### ABOUT THIS TASK
Identify all lines in the data containing the string "agent". Copy them out.

### SOURCE INFORMATION
****

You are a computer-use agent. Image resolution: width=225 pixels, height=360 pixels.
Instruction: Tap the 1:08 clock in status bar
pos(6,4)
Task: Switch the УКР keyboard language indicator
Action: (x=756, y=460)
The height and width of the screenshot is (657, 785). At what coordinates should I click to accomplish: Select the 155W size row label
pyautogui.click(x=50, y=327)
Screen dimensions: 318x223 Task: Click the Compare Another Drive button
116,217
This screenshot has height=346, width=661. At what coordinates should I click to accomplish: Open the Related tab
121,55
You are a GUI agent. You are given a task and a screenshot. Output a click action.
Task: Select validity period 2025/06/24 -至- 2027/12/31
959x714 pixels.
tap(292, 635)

****

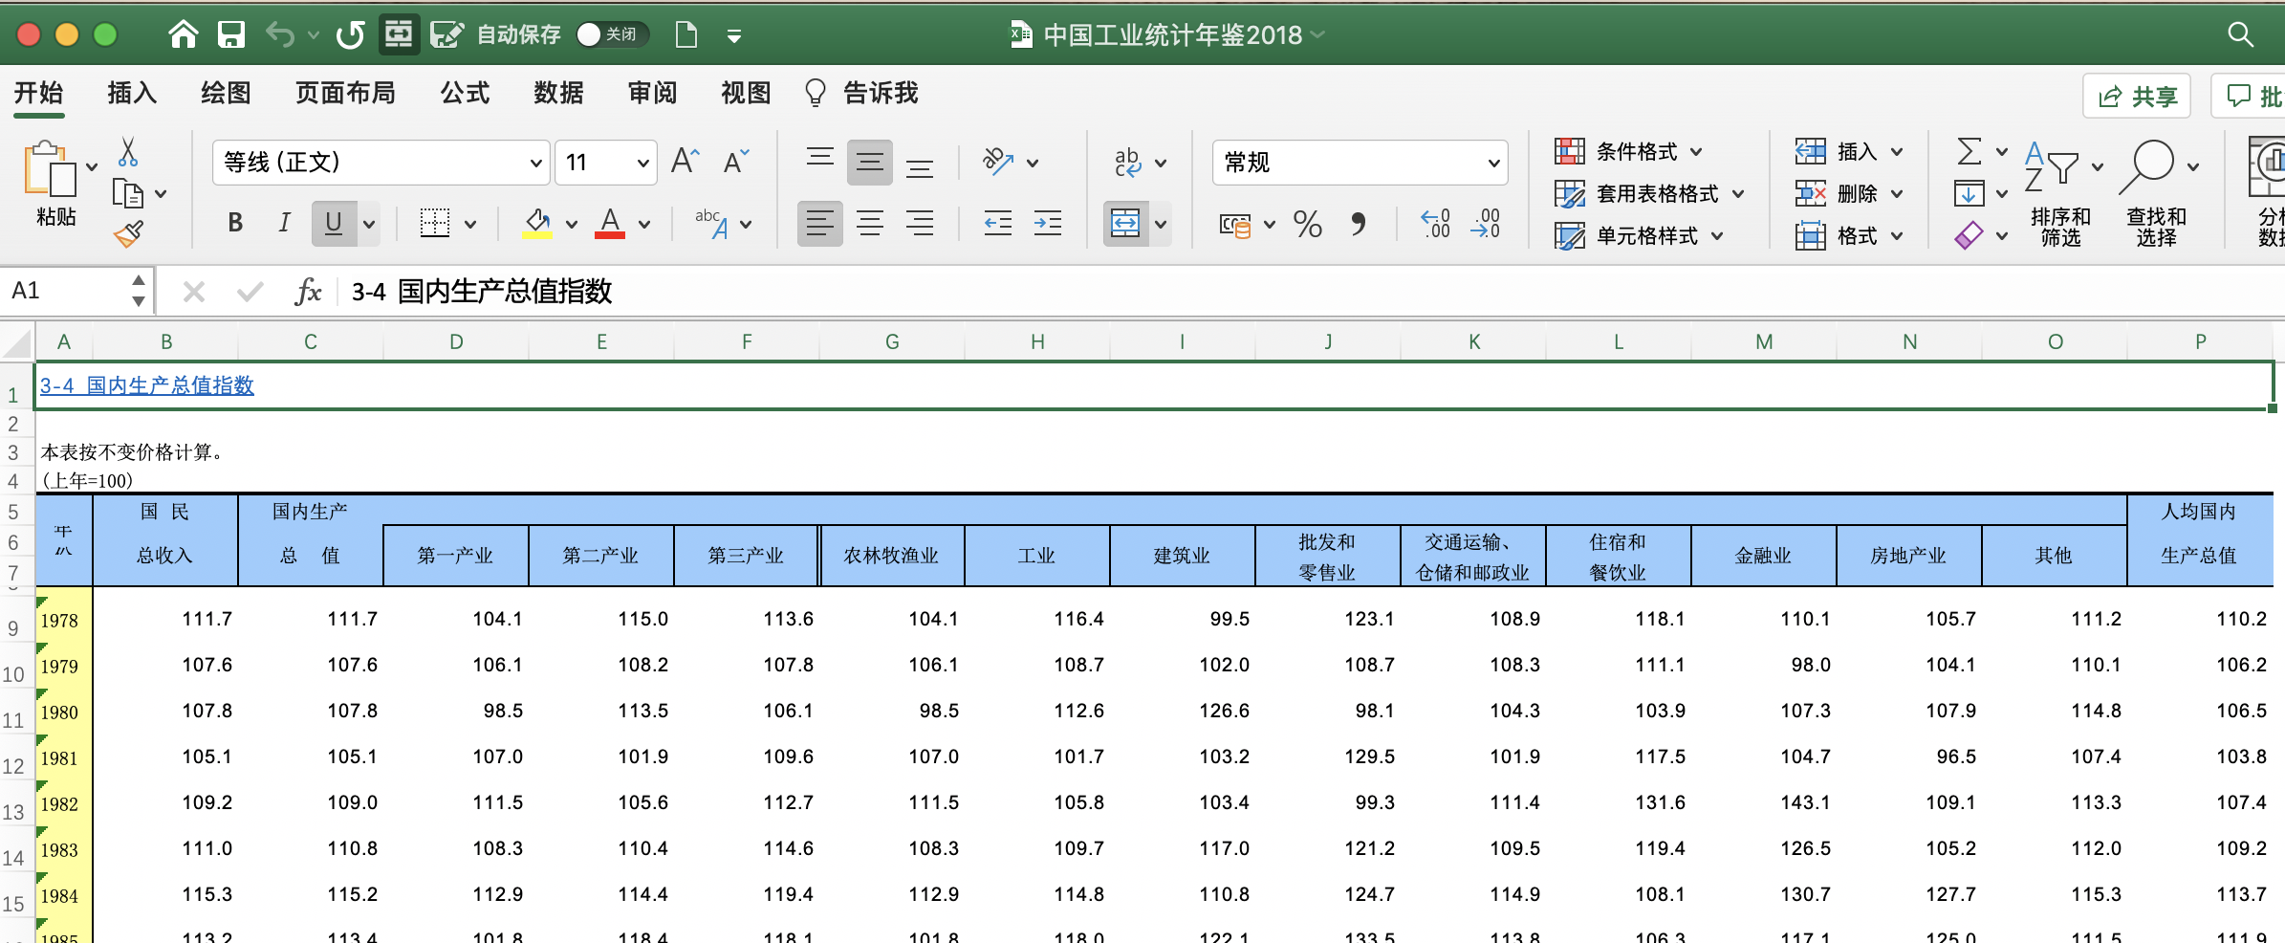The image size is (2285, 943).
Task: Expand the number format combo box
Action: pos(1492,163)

****

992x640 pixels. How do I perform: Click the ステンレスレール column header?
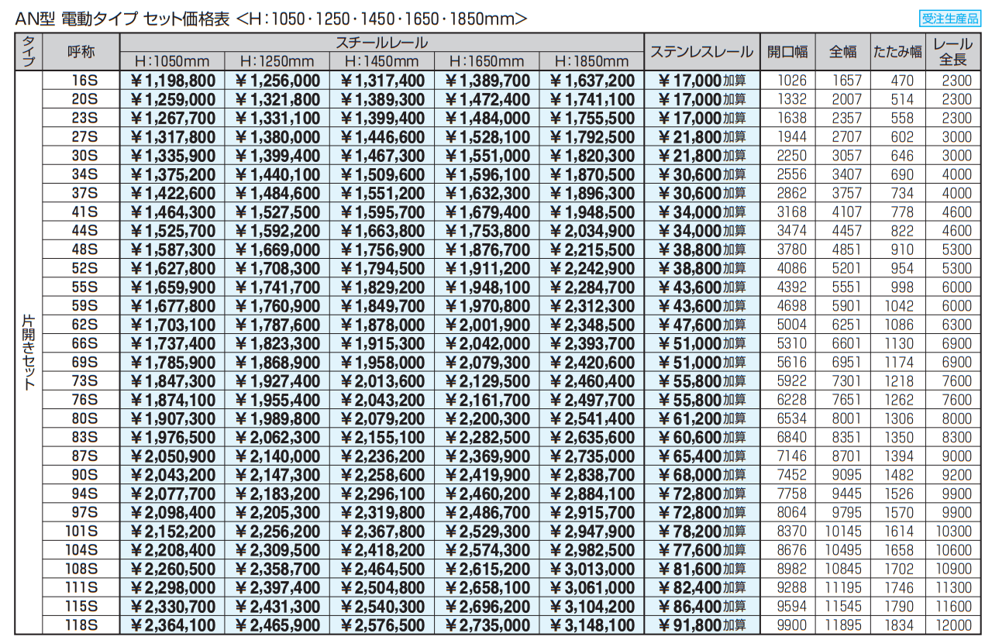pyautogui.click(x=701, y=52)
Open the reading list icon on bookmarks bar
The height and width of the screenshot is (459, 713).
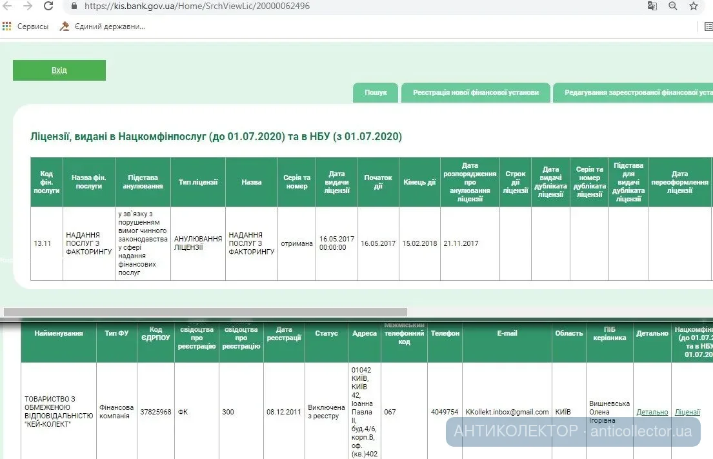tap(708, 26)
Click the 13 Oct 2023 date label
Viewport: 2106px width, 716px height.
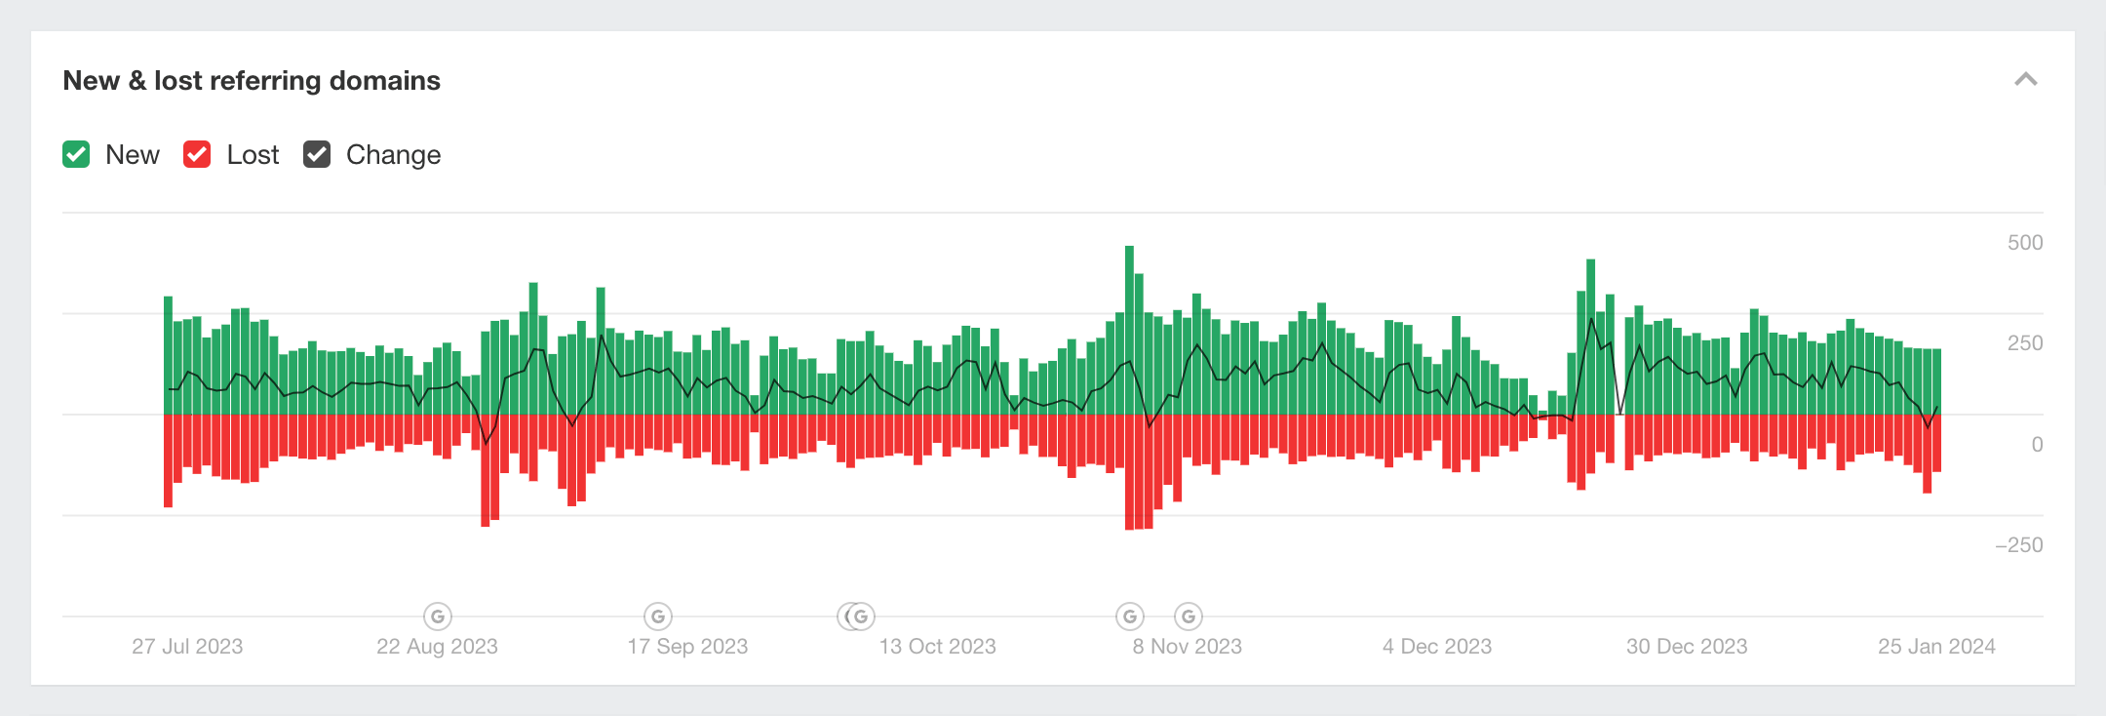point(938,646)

****

### EXERCISE SOLUTION
You are a computer-use agent. Image resolution: width=225 pixels, height=360 pixels.
You are a GUI agent. You are given a task and a screenshot. Output a click action.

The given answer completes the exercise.